Interview: Jon Ronson


Filmmaker, author and humorist Jon Ronson just released a fascinating new ebook about ordinary individuals who are trying to live extraordinary secret double lives: they are donning extreme costumes and taking to the streets to fight crime as real-life superheroes. The book, The Amazing Adventures of Phoenix Jones: And the Less Amazing Adventures of Some Other Real-Life Superheroes is available for download from Amazon and other ebook retailers. It is a quick-paced and engaging read that I know you folks will enjoy.

Jon was kind enough to answer a few questions for us about the book and the superheroes he encountered during its creation.

Rebecca O’Malley (RO): How did you first become aware of the real-life superhero movement?

Jon Ronson (JR): It was Twitter. There was a flurry of tweets about Phoenix Jones. Someone from Seattle tweeted about how proud they were of their city that it could create something as fabulously insane as Phoenix.

So I watched a short CNN segment about him, and kind of knew that I was destined to go on patrol with him. He just felt like someone waiting to be written about by me. He was a mix of genuinely inspiring, mysterious, awesome, but also kind of absurd. I really liked that combination.

RO: How difficult is it to track down and gain the trust of someone who is trying to keep his identity a secret?

JR: It was tough. I had to go through an emissary, Peter Tangen, whose own origin story is amazing. Peter is a Hollywood studio photographer. He shot the movie poster for Spiderman. When he learnt that there were people doing in real life what Tobey Maguire was only pretending to do on a film set, it unlocked something profound in him. He became compelled to become their official photographer and media advisor. So whenever I wanted to talk to Phoenix, I had to approach Peter Tangen.

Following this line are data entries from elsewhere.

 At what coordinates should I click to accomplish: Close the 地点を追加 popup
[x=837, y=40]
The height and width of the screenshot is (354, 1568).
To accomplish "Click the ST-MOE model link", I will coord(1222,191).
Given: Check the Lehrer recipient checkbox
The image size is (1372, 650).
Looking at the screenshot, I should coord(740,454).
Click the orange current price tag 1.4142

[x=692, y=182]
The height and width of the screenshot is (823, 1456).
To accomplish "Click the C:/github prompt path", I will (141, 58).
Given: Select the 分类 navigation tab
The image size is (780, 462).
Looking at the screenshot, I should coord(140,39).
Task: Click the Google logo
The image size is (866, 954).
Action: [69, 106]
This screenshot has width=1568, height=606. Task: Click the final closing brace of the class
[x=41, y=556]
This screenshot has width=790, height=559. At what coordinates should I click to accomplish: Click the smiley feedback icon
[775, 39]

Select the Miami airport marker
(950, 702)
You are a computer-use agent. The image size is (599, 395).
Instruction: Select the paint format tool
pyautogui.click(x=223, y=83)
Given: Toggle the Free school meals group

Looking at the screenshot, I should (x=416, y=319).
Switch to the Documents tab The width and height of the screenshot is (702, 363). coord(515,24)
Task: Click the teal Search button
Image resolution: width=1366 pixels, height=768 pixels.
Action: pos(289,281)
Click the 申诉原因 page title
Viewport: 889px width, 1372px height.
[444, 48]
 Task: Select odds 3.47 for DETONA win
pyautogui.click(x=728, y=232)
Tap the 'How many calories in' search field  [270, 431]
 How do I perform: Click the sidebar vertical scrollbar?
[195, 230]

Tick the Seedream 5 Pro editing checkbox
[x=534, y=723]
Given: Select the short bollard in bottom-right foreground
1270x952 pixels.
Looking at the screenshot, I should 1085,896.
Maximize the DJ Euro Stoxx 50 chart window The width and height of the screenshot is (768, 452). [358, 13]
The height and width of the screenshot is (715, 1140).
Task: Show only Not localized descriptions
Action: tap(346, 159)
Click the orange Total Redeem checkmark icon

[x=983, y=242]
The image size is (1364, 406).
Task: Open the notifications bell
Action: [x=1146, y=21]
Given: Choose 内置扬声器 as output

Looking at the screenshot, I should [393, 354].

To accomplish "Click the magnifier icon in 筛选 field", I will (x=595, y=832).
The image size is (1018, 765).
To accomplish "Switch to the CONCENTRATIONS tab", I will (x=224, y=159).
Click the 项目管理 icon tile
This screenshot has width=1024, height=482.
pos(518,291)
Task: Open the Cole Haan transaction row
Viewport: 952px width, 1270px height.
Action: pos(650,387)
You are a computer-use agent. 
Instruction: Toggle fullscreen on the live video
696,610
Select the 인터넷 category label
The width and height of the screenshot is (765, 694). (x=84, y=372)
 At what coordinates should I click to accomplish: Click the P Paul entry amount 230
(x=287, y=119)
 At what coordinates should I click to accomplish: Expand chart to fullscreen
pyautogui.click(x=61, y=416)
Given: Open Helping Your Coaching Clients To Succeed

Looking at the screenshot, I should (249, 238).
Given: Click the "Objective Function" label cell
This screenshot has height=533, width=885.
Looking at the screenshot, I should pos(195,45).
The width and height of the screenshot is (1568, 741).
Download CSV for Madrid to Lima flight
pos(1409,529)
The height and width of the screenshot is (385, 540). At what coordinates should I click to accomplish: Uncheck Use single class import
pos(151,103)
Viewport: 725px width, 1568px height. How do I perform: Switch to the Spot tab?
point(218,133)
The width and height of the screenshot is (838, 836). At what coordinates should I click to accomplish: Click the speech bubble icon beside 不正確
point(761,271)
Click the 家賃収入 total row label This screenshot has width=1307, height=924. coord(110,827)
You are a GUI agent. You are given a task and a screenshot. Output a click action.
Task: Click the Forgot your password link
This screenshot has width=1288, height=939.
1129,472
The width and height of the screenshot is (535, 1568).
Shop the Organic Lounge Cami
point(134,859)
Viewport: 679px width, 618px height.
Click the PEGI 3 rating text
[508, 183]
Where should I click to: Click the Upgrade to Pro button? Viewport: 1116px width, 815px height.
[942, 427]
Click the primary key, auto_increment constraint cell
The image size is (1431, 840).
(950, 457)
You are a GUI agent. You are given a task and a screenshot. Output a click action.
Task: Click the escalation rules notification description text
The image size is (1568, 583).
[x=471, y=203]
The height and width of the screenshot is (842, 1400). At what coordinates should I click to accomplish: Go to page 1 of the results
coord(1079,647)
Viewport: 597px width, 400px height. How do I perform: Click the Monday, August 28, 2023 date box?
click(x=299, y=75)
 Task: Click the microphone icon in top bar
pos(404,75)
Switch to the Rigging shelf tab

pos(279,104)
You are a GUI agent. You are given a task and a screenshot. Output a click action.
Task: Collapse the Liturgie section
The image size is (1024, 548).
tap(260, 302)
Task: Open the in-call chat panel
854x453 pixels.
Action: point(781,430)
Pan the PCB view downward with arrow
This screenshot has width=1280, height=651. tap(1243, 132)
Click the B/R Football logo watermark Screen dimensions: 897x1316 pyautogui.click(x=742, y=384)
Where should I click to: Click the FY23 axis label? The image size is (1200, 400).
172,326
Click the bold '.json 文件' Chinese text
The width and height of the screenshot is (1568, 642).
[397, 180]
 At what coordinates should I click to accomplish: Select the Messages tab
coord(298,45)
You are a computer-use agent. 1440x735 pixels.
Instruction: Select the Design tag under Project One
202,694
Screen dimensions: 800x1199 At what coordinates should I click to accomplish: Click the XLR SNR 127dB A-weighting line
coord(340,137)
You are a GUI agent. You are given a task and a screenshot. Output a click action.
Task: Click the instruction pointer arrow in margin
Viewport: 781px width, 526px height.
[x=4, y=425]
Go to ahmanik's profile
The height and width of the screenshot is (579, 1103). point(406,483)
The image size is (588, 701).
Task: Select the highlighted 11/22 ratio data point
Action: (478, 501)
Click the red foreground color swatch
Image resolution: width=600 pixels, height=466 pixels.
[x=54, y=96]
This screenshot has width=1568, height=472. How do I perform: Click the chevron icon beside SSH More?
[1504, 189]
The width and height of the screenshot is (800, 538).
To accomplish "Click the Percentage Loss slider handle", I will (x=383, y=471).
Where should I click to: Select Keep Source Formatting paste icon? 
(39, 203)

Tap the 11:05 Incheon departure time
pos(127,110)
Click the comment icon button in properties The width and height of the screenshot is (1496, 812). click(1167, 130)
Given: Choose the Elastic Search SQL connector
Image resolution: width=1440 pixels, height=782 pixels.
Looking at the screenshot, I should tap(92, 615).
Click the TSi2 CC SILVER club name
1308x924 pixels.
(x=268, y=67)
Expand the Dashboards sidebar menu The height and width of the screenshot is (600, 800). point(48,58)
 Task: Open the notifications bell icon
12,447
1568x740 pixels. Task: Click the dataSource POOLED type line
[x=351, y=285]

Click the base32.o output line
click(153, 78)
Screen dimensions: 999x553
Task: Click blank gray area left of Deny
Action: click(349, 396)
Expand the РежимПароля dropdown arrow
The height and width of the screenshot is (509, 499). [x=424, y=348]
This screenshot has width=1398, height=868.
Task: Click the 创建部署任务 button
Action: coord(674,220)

RO: You’ve written about psychology before, so I’m sure some of your expertise in that area must have influenced how you viewed the real-life superheroes. What do you think motivates these individuals to create these identities and seek out danger? Boredom? Altruism? Swagger? Or just a need for excitement and attention?

JR: All four of those things!

RO: Do you have a personal opinion as to whether it is appropriate for these individuals to attempt to intervene in situations that are normally kept solely in the realm of the police?

JR: Well, I'm a liberal, so I'm instinctively against the idea of what's basically a form of libertarian vigilanteism. But you can't help falling for Phoenix when you hang out with him. He's so goofily charming and inspiring and charismatic, your sagacity goes out of the window a little. You kind of fall in love with him.

RO: Do you believe that they are actually making the streets safer?

JR: I think they perform acts of derring-do that improve people's lives, yes. But I also think they're so addicted to doing good, they'll sometimes leap into a situation that they oughtn't. One time Phoenix tried to give a taco to a drunk driver to sober him up. The drunk driver refused it. Phoenix insisted. The drunk driver got violent. Phoenix pulled out his taser... So sometimes things will inadvertently escalate.

RO: There were a few times in the story when the would-be superheroes seem very disappointed that their evening patrol did not result in the discovery of any ongoing crime. What did you make of that? Does it expose something about their desire for either excitement or notoriety?

JR: Yes. It's a bit of a worrying character trait. One time they started hassling some wizened old addicts at a bus stop at 3am in Seattle. I was thinking, "Leave them alone. They'll be gone by the time the daytime people arrive."

In the middle of my adventures with Phoenix I had dinner one night in New York with Ira Glass. I was telling him all this stuff, how I thought they should leave the crack addicts alone, but I was probably mainly thinking that because I'm scared of confrontation, and Ira said, "Your position obviates the need for superheroes."

I don’t want to obviate the need for superheroes! But I do think they should be careful out there.